Sweet ride today!  We did a somewhat unconventional loop (at least for us), but it worked out pretty good.  It started off through the cemetery twisties where I immediately blew of the proposed 75% effort ride for Grassi's sake.  I was going at probably more like 90% speed through there and waiting up occasionally, especially at trail intersections.  Grassi was doing a good job staying fairly close to us.  When we got back to the fire road we took the section that goes south to cross 69 and go into the Session's woods area.  We set a pretty decent pace through there with a few full out sprints thrown in.  Then we did B-street in reverse and sessioned going up the ledge area a bit before continuing on to the twisties back to Scoville.  One I got in there I got into a rhythm and starting hauling ass, the idea of 75% was now a distant memory as we went through there faster than ever, more like 110%.  I led for a good portion of it with Greg right on my tail, until I tried to shoulder check a tree and he passed me right before the real narrow trees.  I then chased him through the next section where I shouldered another tree (with the other shoulder) but I didn't get knocked off the bike for that one and was able to keep him in my sights until we stopped at the next intersection.  We only had to wait a few minutes for Grassi (Jeff was pretty close to us already).  From there it was only a short ride back to Scoville where we finished the ride due to the darkness setting in.  Chris made that last log pile on the way out, which is awesome.

I think Chris is really getting the hang of things and seems to be having a good time.  I know I did tonight.  Thanks for the great ride and company guys! :beer:


----------



## Grassi21 (Aug 20, 2008)

Great time gents.  Def enjoying myself in the woods.  I had fun on some of those easy downhills.  Less on the brake.  The pace was good.  I was def huffing at a few points.  The legs were a bit fatigues towards the end as well.  Hitting that stack of logs was sweet.  

The bike issue is a perplexing one.  I don't think I can get tossed around much longer....


----------



## o3jeff (Aug 20, 2008)

Another great ride tonight with you guys. Great job by Chris for keeping up as good as he did with the equipment he had, picking mtb up pretty quick.
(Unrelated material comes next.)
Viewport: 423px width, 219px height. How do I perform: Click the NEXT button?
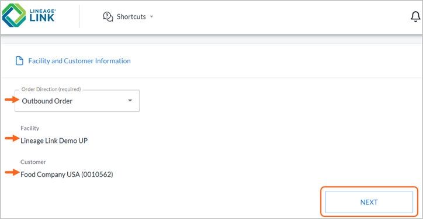pos(369,202)
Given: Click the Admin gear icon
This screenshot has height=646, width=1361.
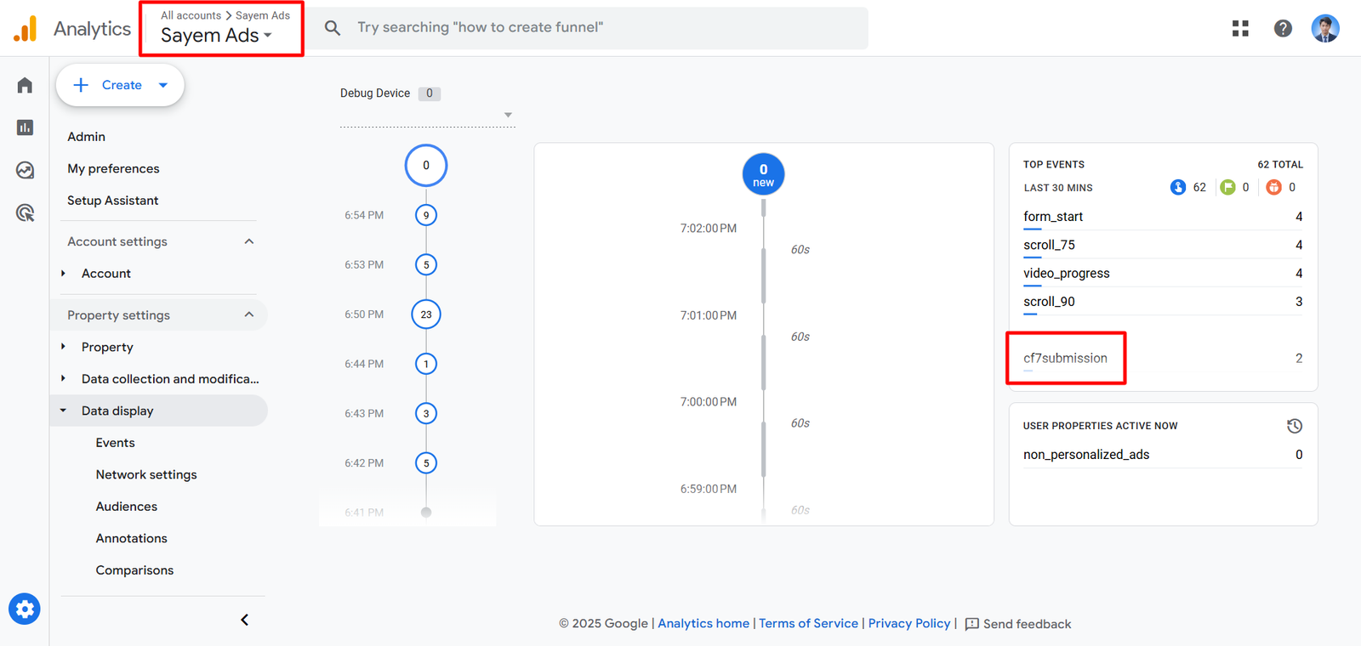Looking at the screenshot, I should [25, 609].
I was on the loaner bike tonight(Rize 1 carbon) and Greg pretty much summed t up the best, the thing is a rocket. Weighs low 20lbs and the only dead weight was the rider. Took a bit of fine tuning to dial it in, but thanks to Greg for twisting a few things we found a good set up. I think I could get use to this real quick, too bad I can't see spending $3800 on a bike. I will be sure to get out some more on it before I have to give it back


I don't know what is wrong with he GPS track, but I think the low battery has something to do with it. It shows 90% of our route, then it has a straight line going into bristol. Anyways when I cut that off it it says we did 4.3 miles(of what it recorded) at and average of 4.4 mph. Also when I go to load it at CF it show the 12 mile straightline so I deleted it.


----------



## bvibert (Aug 20, 2008)

Bummer that the GPS didn't work.  Well we know it was a solid 10-11 mile ride with a 8-9MPH average speed, so that's all that counts.


----------



## Greg (Aug 20, 2008)

What an absolutely perfect evening to ride. Cool and dry. Trails at Nass are in perfect shape again. Brian outlined the route well. Sorry Chris for blowing off the 75% plan, but I think just letting you pull up the rear and stopping at merges worked out great. I didn't feel slowed down at all.
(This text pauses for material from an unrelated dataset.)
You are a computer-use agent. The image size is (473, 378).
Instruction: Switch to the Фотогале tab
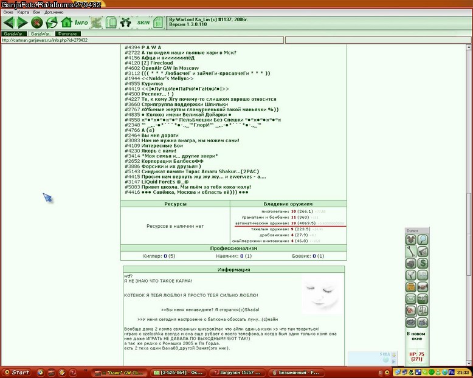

Jeef's loaner: Holy crap. I thought I had a pretty nice bike, but that thing is truly radical. I agree with Brian that you should really take that thing out as much as possible. Incredible to have a chance to ride a high end carbon bike like that. A rocket, no doubt.

Chris did fantastic tonight. I thought I had the headset on the old Trek pretty dialed, but that sucker was all loosened up when I got home. :lol: I recall that happening a lot way back when I used to ride that bike regularly. JP's problem now.  But seriously, Chris kept up just fine and the waits were negligible. He was a trooper insisting us to go with shorter breaks than we got. Cleared that log pile at the end of the ride and also rolled the little drop he OTB's on last time. Nice job. The learning curve is steep I told you!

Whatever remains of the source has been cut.